→ Your objective:
Set out the material as a numbered list, one line per item and blank lines left out, covering the stretch from the start of the material through the line containing "Looking at the screenshot, the action is tap(487, 51).". Leave the pictures out of your list.

→ Data to use:
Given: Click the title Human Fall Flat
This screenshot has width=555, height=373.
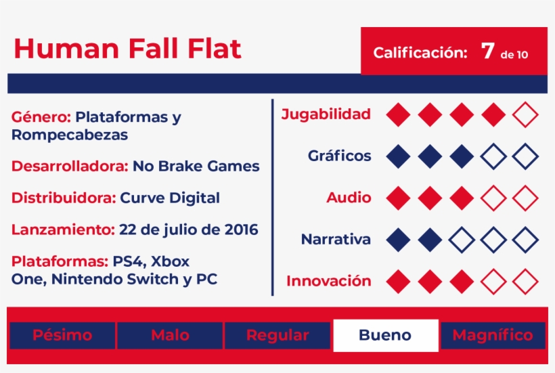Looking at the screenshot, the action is tap(127, 49).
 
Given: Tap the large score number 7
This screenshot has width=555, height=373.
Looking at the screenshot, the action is tap(487, 51).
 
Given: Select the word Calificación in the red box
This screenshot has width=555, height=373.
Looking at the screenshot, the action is tap(420, 53).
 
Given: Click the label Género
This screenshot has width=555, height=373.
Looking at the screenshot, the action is tap(41, 117).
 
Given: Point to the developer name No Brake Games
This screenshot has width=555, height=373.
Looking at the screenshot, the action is tap(196, 166).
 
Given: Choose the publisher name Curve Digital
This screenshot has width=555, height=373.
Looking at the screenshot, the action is tap(169, 198).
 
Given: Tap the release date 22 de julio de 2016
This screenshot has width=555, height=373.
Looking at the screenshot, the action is tap(188, 229).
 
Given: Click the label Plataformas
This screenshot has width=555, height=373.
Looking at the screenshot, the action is tap(60, 261).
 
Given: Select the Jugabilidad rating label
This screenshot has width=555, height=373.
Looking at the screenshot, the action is tap(326, 114).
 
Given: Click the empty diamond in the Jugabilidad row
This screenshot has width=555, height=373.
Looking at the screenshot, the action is tap(525, 114).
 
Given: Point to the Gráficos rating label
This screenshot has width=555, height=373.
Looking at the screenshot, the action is tap(340, 156).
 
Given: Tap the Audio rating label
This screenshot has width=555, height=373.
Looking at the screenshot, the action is tap(349, 198).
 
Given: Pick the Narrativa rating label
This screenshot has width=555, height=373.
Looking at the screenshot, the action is tap(336, 239).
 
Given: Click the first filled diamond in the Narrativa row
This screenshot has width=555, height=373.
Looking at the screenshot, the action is tap(398, 240).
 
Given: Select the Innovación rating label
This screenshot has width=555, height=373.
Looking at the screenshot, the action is tap(329, 281).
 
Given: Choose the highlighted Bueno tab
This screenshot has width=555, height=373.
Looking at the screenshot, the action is tap(386, 335).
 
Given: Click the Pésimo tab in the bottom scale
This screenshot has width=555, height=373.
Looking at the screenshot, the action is tap(62, 335).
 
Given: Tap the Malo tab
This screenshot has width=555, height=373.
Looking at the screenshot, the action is tap(170, 335).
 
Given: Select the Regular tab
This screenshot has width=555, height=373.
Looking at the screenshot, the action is tap(278, 335).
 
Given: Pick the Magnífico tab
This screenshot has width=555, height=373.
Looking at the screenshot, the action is tap(493, 335).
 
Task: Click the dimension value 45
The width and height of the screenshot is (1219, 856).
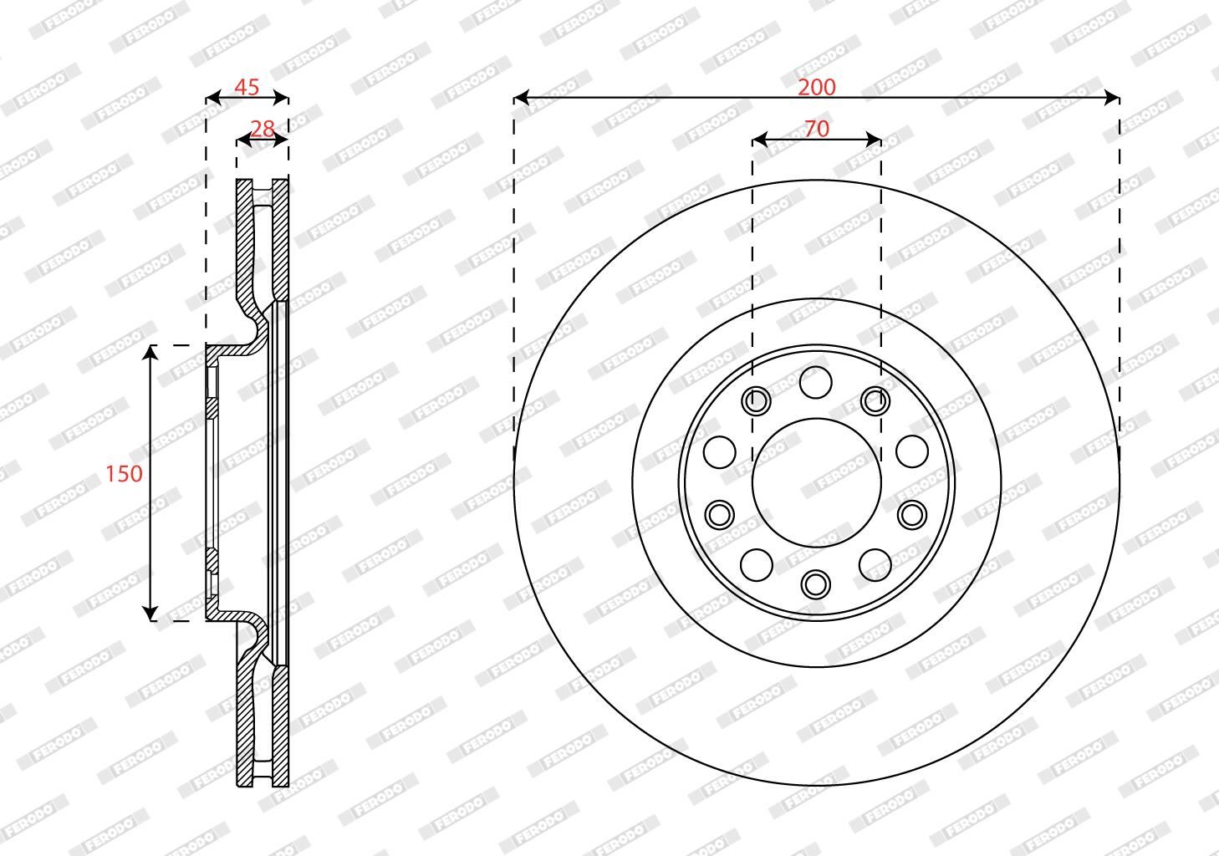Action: pos(247,87)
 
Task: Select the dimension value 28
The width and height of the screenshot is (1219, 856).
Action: pos(263,129)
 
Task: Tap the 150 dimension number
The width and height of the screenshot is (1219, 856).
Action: pos(124,473)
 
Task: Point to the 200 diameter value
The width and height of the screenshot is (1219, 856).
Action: pos(816,87)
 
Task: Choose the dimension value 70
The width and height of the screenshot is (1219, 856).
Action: pos(817,129)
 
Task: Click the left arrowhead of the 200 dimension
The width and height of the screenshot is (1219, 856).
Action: pos(521,98)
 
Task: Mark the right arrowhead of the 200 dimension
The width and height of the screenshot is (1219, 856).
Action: pos(1112,98)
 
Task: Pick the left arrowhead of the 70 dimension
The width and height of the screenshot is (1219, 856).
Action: pos(760,140)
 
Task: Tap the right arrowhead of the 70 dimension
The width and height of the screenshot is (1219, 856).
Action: pos(874,140)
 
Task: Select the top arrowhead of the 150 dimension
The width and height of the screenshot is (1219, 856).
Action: pos(150,352)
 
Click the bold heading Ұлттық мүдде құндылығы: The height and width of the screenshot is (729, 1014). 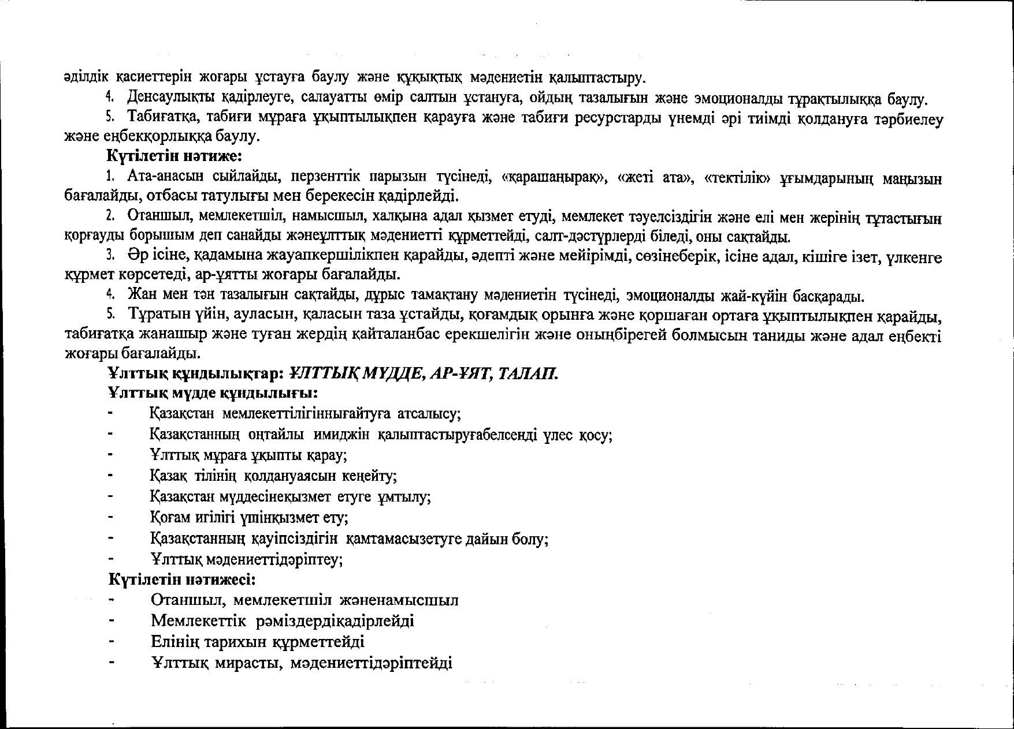pyautogui.click(x=214, y=394)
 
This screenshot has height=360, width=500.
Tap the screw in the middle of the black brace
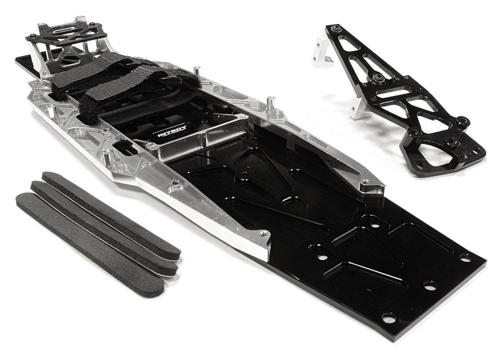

→ Exercise output:
1. Given: Click the title Human Fall Flat
2. This screenshot has width=555, height=373.
3. Looking at the screenshot, the action is tap(127, 49).
4. Given: Tap the large score number 7
5. This screenshot has width=555, height=373.
6. Looking at the screenshot, the action is tap(487, 51).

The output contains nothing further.